[As I wrote in my previous post on the recent landmark Supreme Court ruling on the EPA's authority to regulate carbon dioxide emissions from vehicles, the ruling has big implications for states pursuing their own tailpipe greenhouse gas emissions standards. It also seems to be bolstering Congress's efforts to come up with comprehensive legislation to address climate change.
This New York Times article presents the implications of the Massachusetts v. EPA ruling:]
Yesterday’s Supreme Court ruling on carbon dioxide emissions largely shredded the underpinning of other lawsuits trying to block regulation of the emissions and gave new momentum to Congressional efforts to control heat-trapping gases linked to climate change.
Environmental groups and states that have adopted controls on carbon dioxide emissions from vehicle tailpipes responded with jubilation, while the auto industry and some of its backers, like Representative John D. Dingell, the Michigan Democrat who is chairman of the House Energy and Commerce Committee, offered statements of resigned disappointment.
“This is fantastic news,” said Ian Bowles, the secretary of environmental affairs for Massachusetts, the state that had petitioned the Environmental Protection Agency to control the emissions from cars and trucks, which represent slightly less than one-quarter of the country’s total heat-trapping gases.
The E.P.A. had argued that it had no authority to do so under the Clean Air Act, and that even if it did, such regulation would run afoul of other administration plans to combat climate change. The Supreme Court rejected those arguments.
“You’ve seen the Bush administration hiding behind this argument to avoid action, and this puts that to rest,” Mr. Bowles said.
Pennsylvania’s secretary of environmental protection, Kathleen McGinty, added, “We hope it means any further opposition and challenge to the legal standards will go away and we can get about the job of cleaning up the auto fleet and making a dent in greenhouse-gas pollution.”

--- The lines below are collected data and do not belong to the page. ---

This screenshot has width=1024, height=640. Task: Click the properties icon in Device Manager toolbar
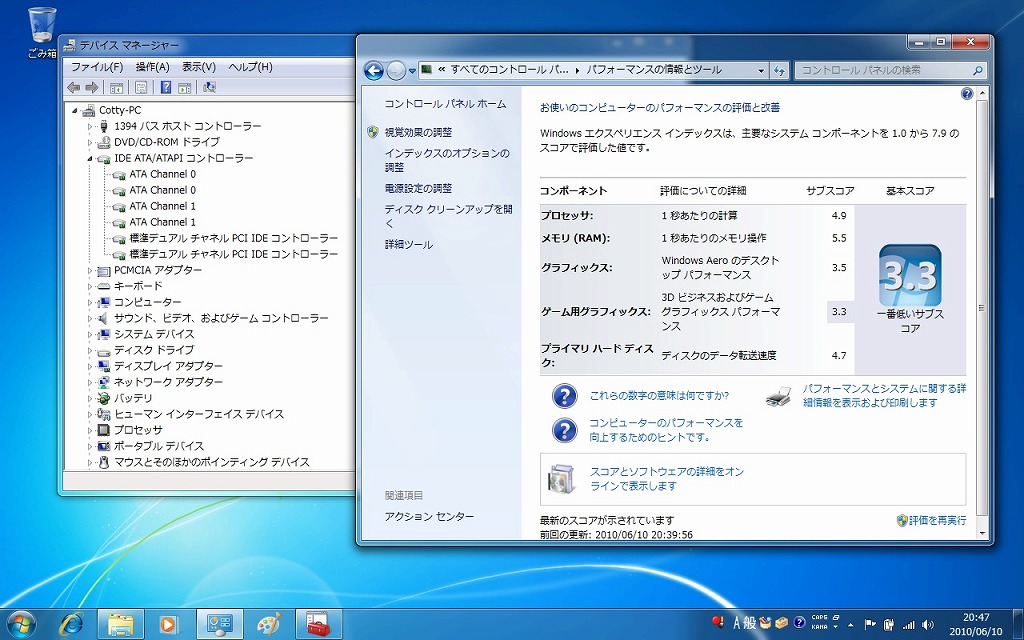pos(141,88)
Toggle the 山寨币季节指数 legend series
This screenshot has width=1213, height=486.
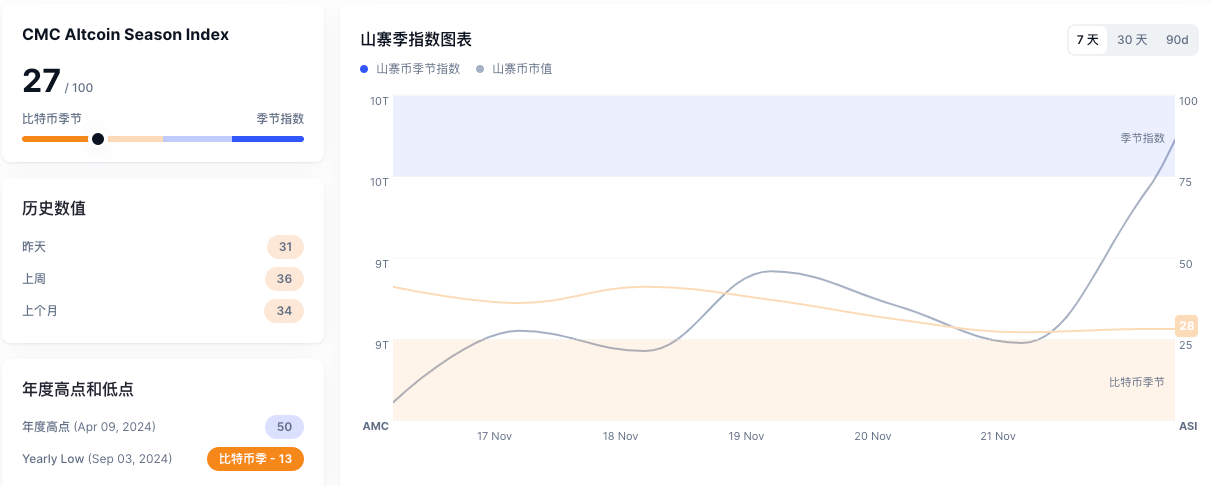pos(417,69)
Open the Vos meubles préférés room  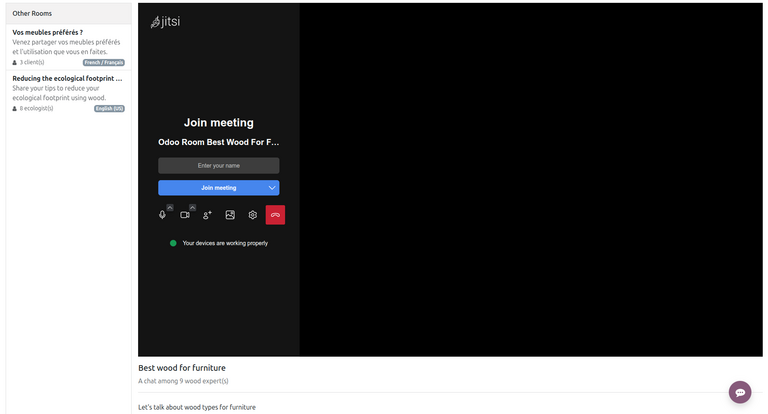pyautogui.click(x=48, y=32)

The arguments rejected by the court have been invoked in other legal challenges, including a case pending in California in which auto industry trade groups argue against that state’s law controlling carbon-dioxide emissions from cars, and one in the United States Court of Appeals for the District of Columbia Circuit, where electric utilities are fighting the E.P.A.’s authority to regulate their emissions of heat-trapping gases like carbon dioxide.
Both cases had been stayed awaiting yesterday’s ruling.
Some companies may now find new affection for proposals in Congress for a cap-and-trade system to aid emissions control. Under this type of system, companies that had reduced emissions beyond a set limit could sell credits earned by their excess reductions to companies that failed to meet emissions limits.
“This flips the debate from an environment in which Congress must act if there is to be federal action,” said Tim Profeta, the director of the Nicholas Institute for the Environment at Duke University, “to one in which the E.P.A. can act as soon as an administration friendly to the concept is in power.”
“If there is a President Clinton or President McCain,” Mr. Profeta added, “he or she doesn’t have to go to Congress to get action.”
The reaction from Capitol Hill underscored this point.
“While I still believe Congress did not intend for the Clean Air Act to regulate greenhouse gases, the Supreme Court has made its decision and the matter is now settled,” Mr. Dingell said in a prepared statement. “Today’s ruling provides another compelling reason why Congress must enact, and the president must sign, comprehensive climate change legislation.”
Senator Barbara Boxer, Democrat of California and a sponsor of the most stringent of the global-warming proposals currently before Congress, said in a statement: “This decision puts the wind at our back. It takes away the excuse the administration has been using for not taking action to deal with global-warming pollution.”
Another prod for federal action is the likelihood that California will be able to use the new ruling to parry legal challenges to its new law calling for a cut of nearly 30 percent in carbon dioxide emissions on passenger vehicles sold in the state starting in 2016. A dozen other states, including Connecticut, New Jersey and New York, have enacted laws adopting the California standard. These states are home to more than a third of the vehicles sold in the United States.
But before those standards can take effect, the environmental agency must grant the states a waiver.
“I am very encouraged by the U.S. Supreme Court’s decision today that greenhouse gases are pollutants and should be regulated by the federal government,” said Gov. Arnold Schwarzenegger of California, a Republican. “We expect the U.S. E.P.A. to move quickly now in granting our request for a waiver.”
The prospect of separate state and federal emissions standards is one of Detroit’s worst nightmares.
Walter McManus, director of automotive analysis for the Transportation Research Institute at the University of Michigan, argued that the environmental agency was best suited to regulate automotive emissions and fuel economy.
“They are the ones who really have the expertise about fuel economy and greenhouse gases,” Mr. McManus said.